## EXERCISE BRIEF
Where the line containing "Given: Click the" appears in the entries below, begin there and output every line through the last, exactly, minus the pictures.

## SUPPLIED MATERIAL

== == ==

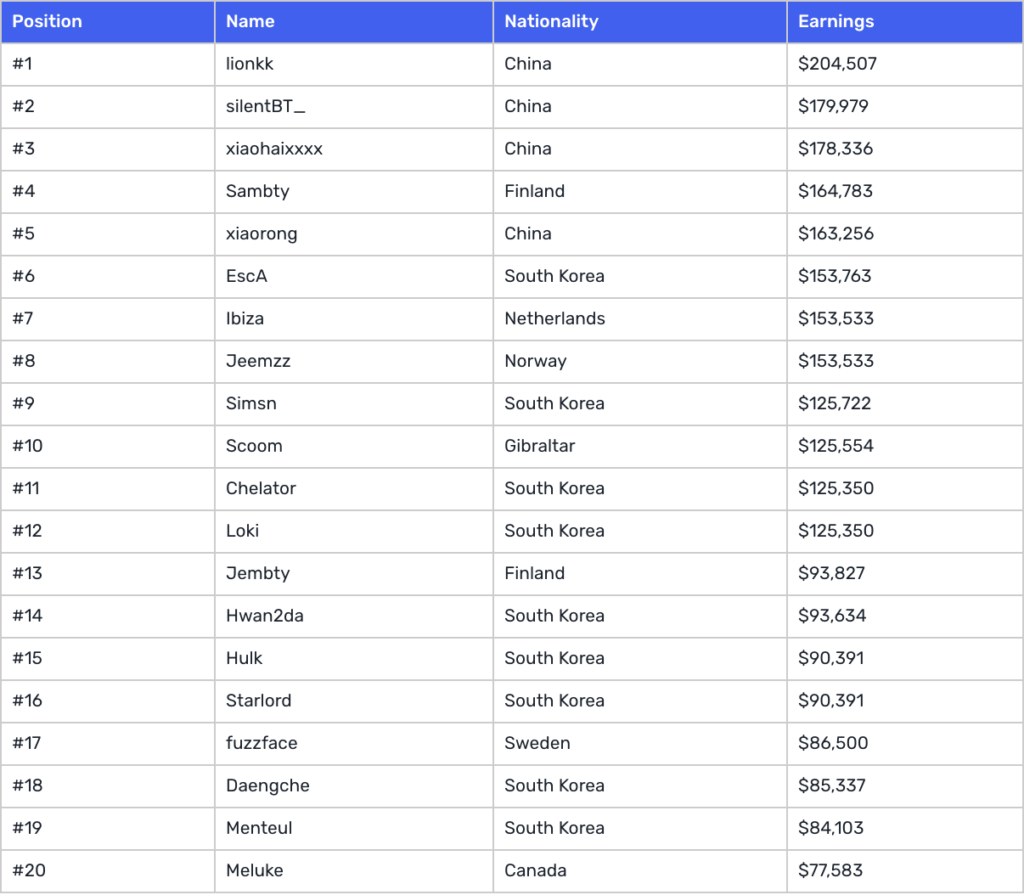This screenshot has width=1024, height=895.
Task: Select the Nationality column header
Action: point(551,21)
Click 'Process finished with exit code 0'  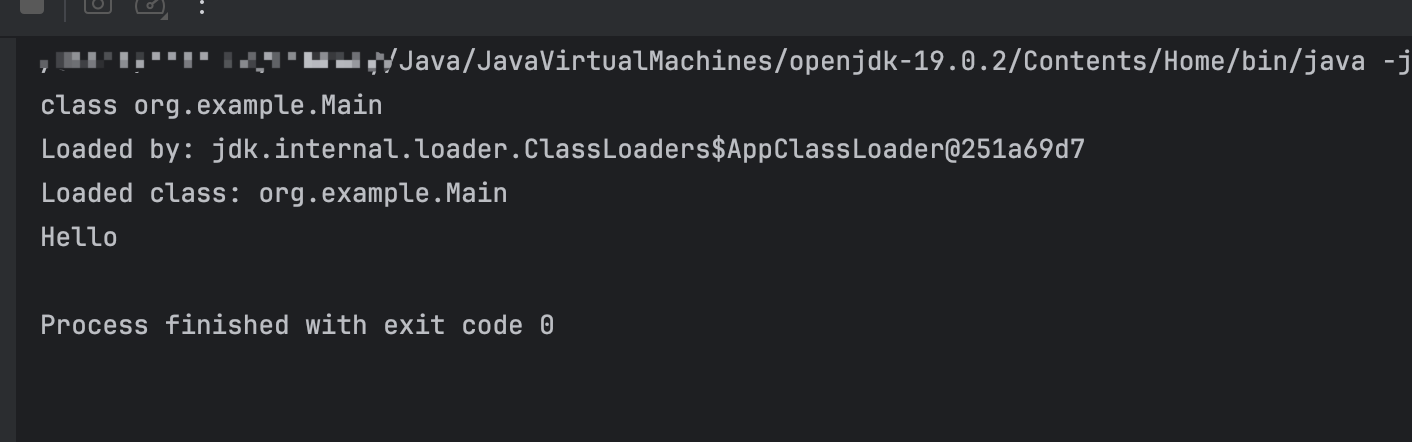(x=297, y=325)
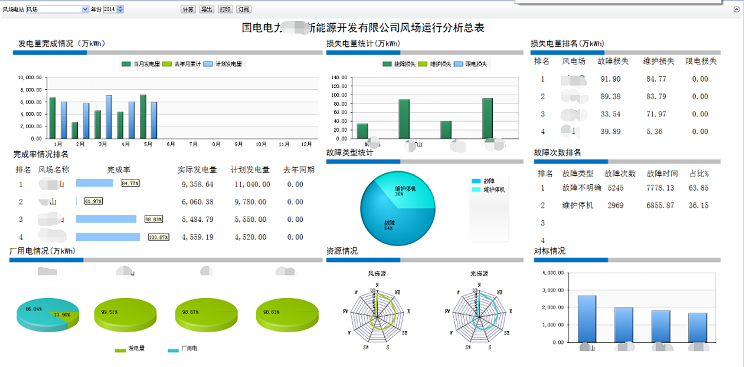Select the 故障不明确 row in 故障次数排名

(x=626, y=188)
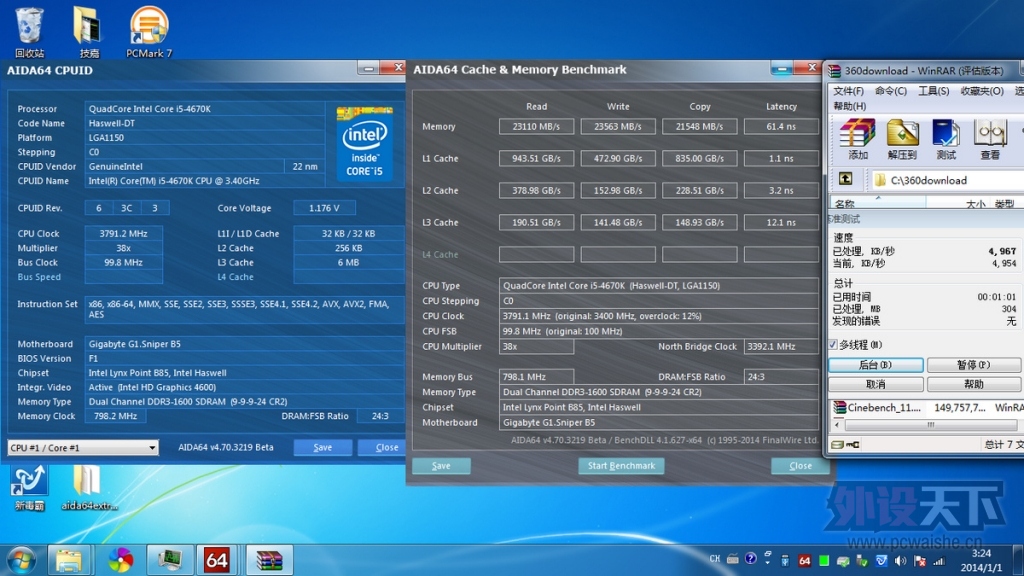The width and height of the screenshot is (1024, 576).
Task: Click the WinRAR Extract To (解压到) icon
Action: [x=902, y=139]
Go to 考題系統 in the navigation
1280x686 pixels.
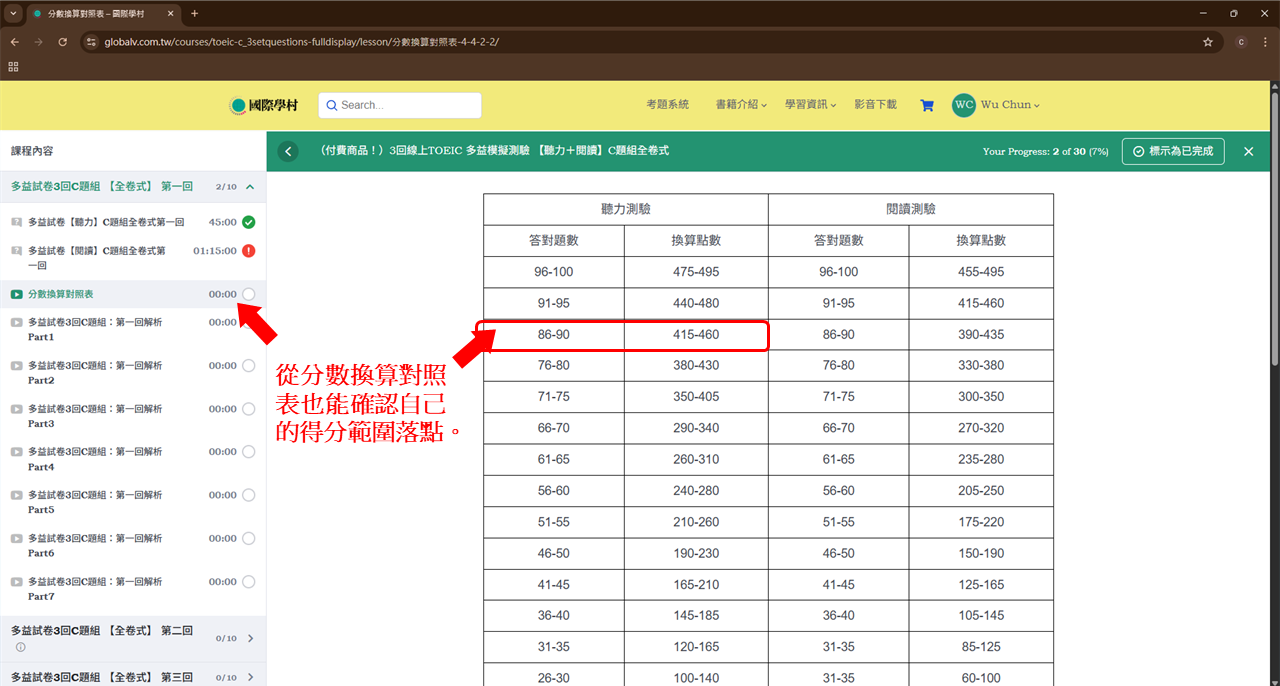[667, 105]
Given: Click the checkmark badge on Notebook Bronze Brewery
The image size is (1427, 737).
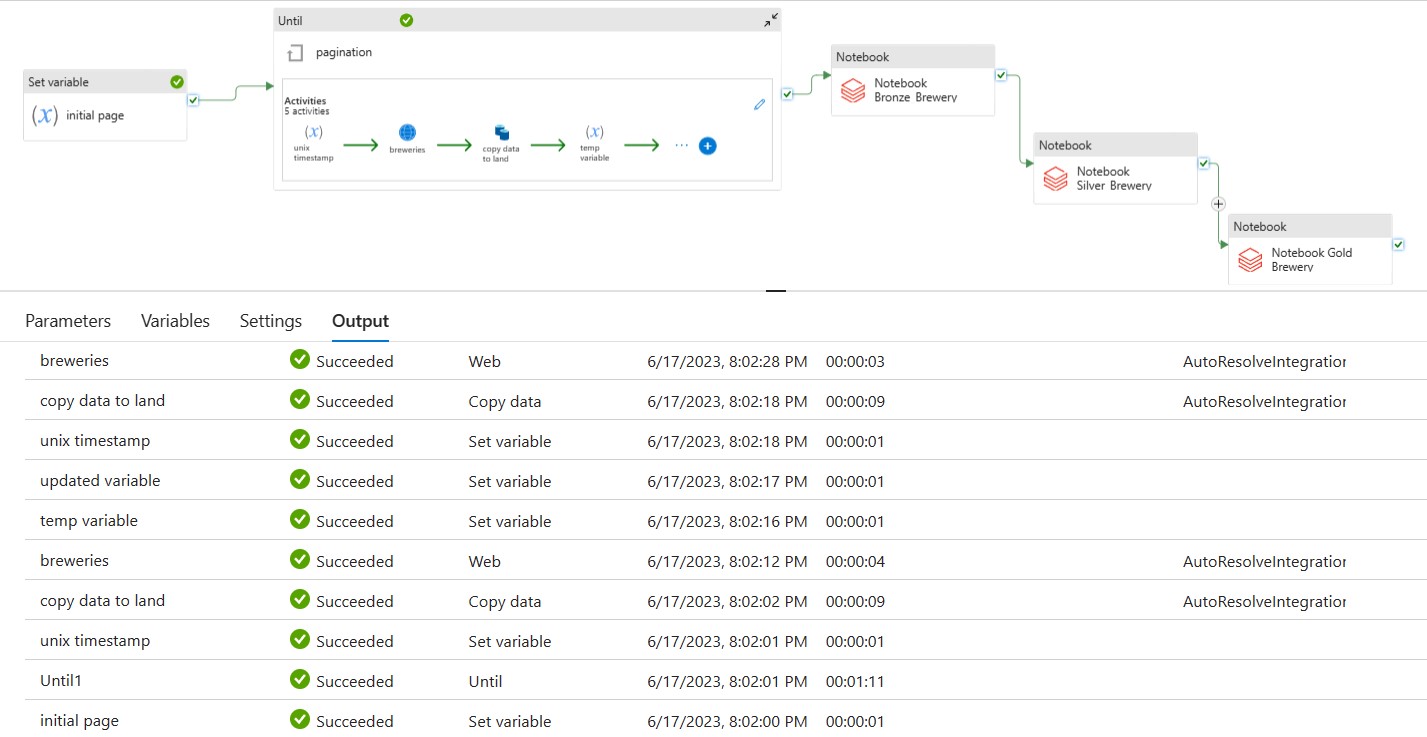Looking at the screenshot, I should pos(1000,74).
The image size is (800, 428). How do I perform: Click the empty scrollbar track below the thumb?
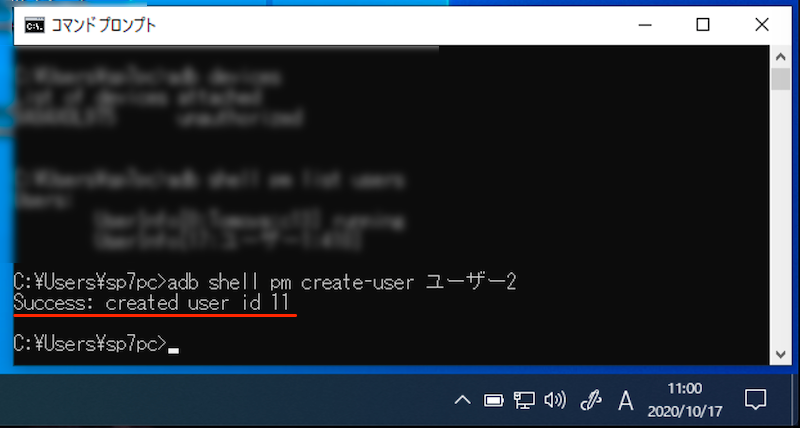pyautogui.click(x=781, y=218)
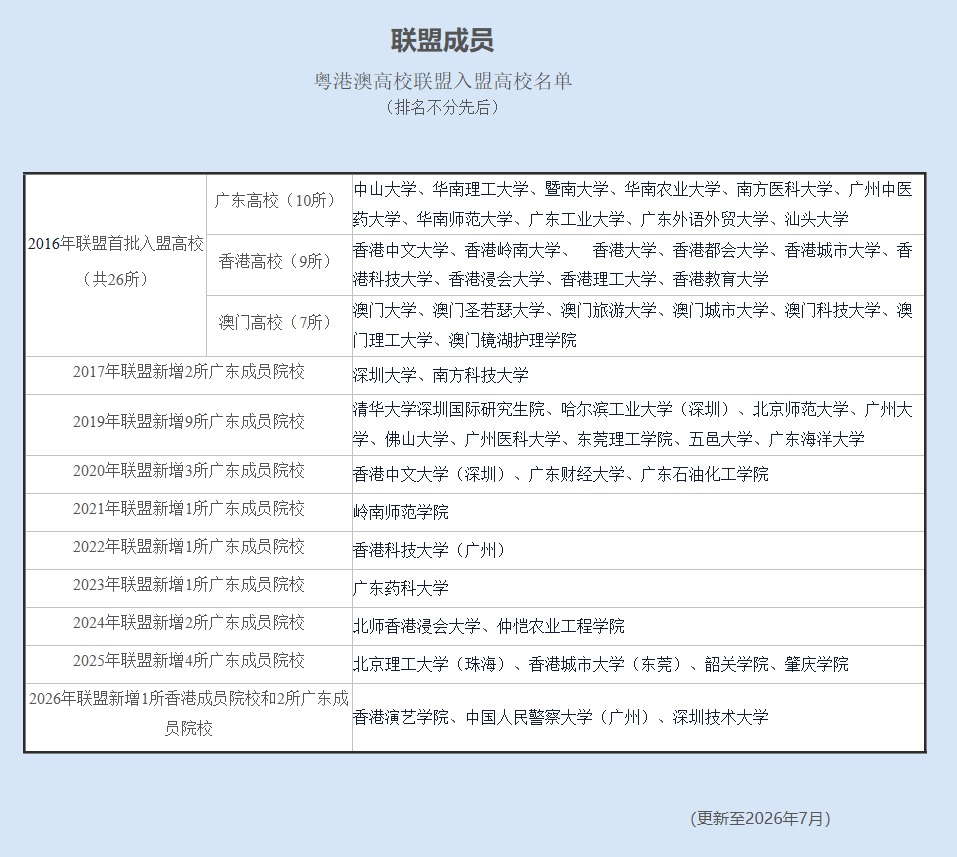Select the 广东高校（10所） cell
Viewport: 957px width, 857px height.
279,204
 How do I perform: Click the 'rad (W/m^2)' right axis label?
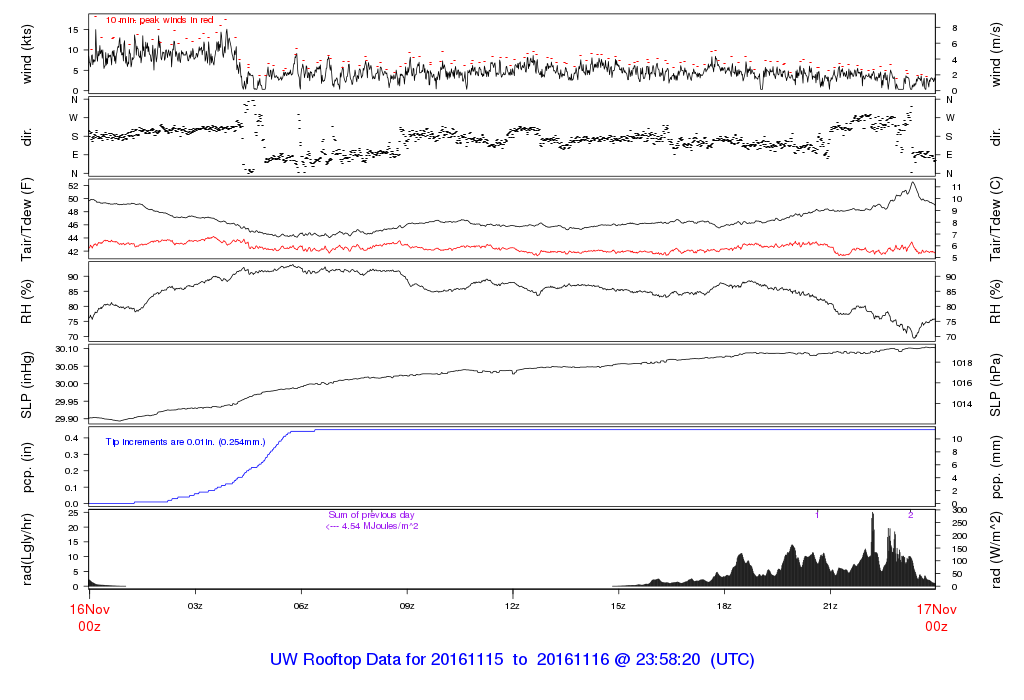point(996,548)
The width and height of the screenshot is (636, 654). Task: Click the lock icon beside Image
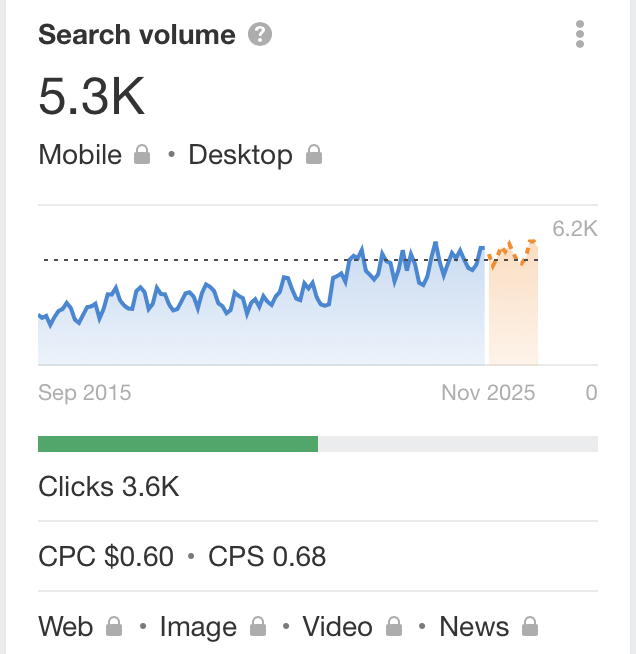(258, 626)
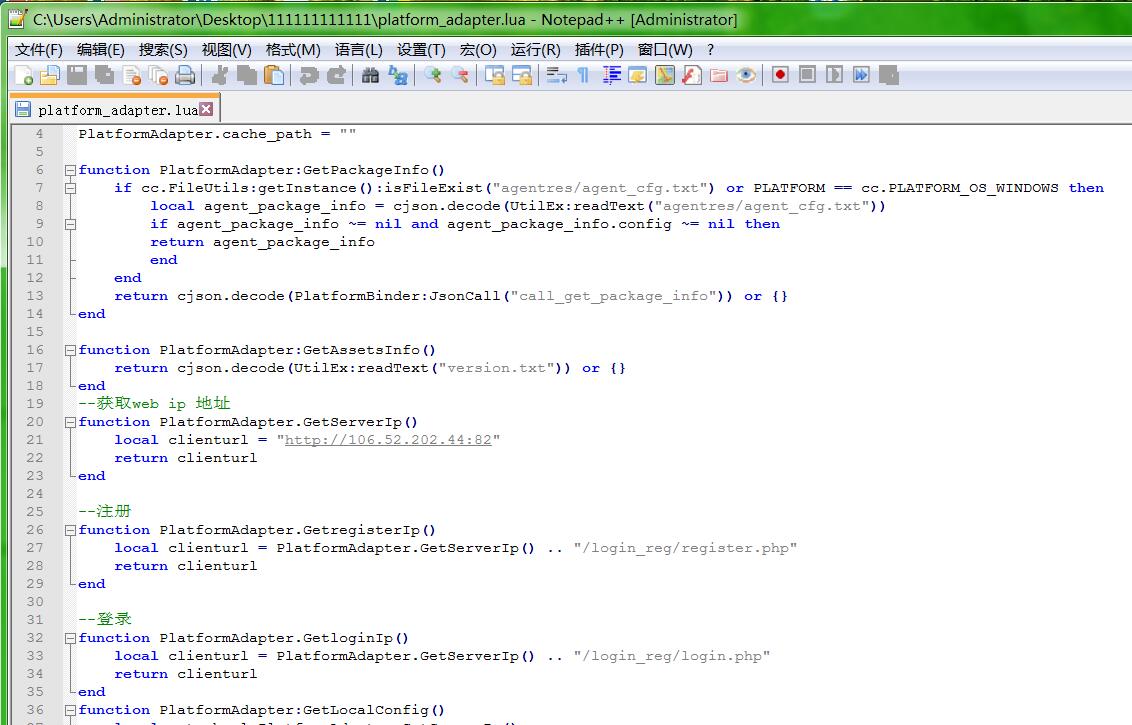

== == ==

## RESPONSE BOX
Given: Click the checkmark badge on Notebook Bronze Brewery
The image size is (1427, 737).
Looking at the screenshot, I should pos(1000,74).
The image size is (800, 428). How do I perform: Click the empty scrollbar track below the thumb?
pyautogui.click(x=781, y=218)
Select the 广东高校（10所） cell
Viewport: 957px width, 857px height.
279,204
 How do I perform: Click the 'rad (W/m^2)' right axis label?
point(996,548)
The width and height of the screenshot is (636, 654). Task: Click the lock icon beside Image
(258, 626)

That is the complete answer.